----- Verfügbare Einträge -----
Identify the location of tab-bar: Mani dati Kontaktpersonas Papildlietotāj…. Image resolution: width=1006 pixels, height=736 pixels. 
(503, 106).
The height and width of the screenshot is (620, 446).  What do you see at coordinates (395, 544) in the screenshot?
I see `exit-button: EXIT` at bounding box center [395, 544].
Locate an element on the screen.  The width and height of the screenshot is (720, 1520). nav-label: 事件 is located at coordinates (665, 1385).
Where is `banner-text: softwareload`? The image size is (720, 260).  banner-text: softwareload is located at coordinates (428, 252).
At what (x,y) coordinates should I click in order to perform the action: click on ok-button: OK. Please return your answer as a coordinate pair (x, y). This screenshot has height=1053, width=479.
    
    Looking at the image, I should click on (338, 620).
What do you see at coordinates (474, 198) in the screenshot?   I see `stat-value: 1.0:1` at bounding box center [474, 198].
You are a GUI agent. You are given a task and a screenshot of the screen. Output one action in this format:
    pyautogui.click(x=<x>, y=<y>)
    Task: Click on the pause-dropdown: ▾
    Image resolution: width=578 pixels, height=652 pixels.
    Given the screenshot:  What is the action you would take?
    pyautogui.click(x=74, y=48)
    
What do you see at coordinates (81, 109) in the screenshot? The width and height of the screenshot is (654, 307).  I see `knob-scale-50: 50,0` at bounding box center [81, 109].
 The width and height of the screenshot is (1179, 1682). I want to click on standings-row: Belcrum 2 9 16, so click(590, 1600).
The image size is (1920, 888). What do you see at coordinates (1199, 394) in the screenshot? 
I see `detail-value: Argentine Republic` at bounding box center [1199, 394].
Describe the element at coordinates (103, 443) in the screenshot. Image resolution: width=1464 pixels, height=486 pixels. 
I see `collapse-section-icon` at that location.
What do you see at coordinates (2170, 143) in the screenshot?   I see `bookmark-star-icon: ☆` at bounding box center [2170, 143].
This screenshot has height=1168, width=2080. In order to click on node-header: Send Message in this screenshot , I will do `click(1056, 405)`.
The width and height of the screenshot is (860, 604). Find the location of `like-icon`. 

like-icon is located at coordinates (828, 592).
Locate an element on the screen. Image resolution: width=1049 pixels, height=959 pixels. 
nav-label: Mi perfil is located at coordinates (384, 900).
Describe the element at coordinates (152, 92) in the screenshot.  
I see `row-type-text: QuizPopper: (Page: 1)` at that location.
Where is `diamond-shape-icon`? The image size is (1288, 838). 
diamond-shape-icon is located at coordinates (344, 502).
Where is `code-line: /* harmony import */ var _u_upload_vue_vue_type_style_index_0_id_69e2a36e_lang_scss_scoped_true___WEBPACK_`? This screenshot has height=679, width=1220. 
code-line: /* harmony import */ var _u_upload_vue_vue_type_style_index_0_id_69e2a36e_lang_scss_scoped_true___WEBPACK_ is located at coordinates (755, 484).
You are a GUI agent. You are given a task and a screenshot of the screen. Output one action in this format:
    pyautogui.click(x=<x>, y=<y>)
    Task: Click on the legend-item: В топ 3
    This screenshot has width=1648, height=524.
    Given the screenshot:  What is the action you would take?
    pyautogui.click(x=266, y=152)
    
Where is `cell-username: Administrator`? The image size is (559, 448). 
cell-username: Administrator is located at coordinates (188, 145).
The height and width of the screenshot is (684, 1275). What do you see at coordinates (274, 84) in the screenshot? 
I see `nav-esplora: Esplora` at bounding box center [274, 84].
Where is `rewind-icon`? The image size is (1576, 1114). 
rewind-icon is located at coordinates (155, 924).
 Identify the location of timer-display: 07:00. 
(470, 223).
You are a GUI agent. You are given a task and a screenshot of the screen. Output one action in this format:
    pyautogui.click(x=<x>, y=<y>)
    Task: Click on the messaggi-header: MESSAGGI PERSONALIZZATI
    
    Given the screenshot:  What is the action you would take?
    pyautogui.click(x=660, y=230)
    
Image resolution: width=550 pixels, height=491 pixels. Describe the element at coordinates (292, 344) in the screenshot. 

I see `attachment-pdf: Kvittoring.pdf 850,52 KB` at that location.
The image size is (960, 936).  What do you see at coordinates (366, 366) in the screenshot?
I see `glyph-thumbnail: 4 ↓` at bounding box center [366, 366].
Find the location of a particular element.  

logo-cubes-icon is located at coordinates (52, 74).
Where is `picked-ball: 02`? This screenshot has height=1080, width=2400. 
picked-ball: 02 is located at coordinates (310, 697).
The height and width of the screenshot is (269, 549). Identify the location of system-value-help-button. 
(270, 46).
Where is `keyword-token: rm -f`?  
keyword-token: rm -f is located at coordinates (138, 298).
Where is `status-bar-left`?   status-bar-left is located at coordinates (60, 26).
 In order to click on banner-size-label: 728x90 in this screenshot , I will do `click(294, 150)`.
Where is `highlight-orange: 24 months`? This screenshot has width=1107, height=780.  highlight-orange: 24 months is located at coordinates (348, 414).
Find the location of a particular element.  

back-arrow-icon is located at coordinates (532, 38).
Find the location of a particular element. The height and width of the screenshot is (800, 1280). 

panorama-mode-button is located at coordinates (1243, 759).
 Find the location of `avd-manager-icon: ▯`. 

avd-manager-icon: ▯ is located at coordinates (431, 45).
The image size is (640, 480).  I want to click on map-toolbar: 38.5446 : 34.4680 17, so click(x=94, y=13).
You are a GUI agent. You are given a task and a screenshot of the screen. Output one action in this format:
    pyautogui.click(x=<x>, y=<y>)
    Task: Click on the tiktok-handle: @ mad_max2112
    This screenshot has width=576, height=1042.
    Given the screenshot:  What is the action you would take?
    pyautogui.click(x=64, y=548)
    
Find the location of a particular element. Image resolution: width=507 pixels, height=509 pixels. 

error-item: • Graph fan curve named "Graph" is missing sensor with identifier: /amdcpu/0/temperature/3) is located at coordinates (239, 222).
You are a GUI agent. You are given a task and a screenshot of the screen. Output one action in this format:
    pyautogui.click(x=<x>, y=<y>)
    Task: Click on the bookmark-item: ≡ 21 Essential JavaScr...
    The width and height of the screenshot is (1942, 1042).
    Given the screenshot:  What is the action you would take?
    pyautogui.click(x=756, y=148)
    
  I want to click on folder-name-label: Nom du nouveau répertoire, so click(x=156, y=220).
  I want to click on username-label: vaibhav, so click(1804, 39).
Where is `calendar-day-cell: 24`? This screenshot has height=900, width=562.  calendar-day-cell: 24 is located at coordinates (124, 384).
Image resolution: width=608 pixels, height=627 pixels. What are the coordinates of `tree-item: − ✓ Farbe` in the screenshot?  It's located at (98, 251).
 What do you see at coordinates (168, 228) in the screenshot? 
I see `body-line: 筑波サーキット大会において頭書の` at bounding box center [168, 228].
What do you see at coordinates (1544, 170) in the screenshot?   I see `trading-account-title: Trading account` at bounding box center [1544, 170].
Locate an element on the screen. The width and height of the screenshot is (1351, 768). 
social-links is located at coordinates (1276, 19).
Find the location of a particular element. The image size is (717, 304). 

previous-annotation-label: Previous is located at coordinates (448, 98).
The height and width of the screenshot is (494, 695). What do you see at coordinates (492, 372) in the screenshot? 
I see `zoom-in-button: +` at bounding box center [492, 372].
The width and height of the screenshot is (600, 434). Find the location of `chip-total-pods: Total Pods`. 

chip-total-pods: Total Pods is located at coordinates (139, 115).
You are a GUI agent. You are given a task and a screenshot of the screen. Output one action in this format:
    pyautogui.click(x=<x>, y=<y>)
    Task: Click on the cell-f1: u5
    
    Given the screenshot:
-----
**Deine Aufgabe:**
Gib die Zeilen von der Zeile mit „Locate an element on the screen. The“ bis zur Zeile mit „previous-annotation-label: Previous is“ noch einmal aus und ersetze darin „element“ durch „component“. Alles andere bleibt unverändert.

**Endgültige Antwort:**
Locate an component on the screen. The width and height of the screenshot is (1351, 768). 
social-links is located at coordinates (1276, 19).
Find the location of a particular component. The image size is (717, 304). 

previous-annotation-label: Previous is located at coordinates (448, 98).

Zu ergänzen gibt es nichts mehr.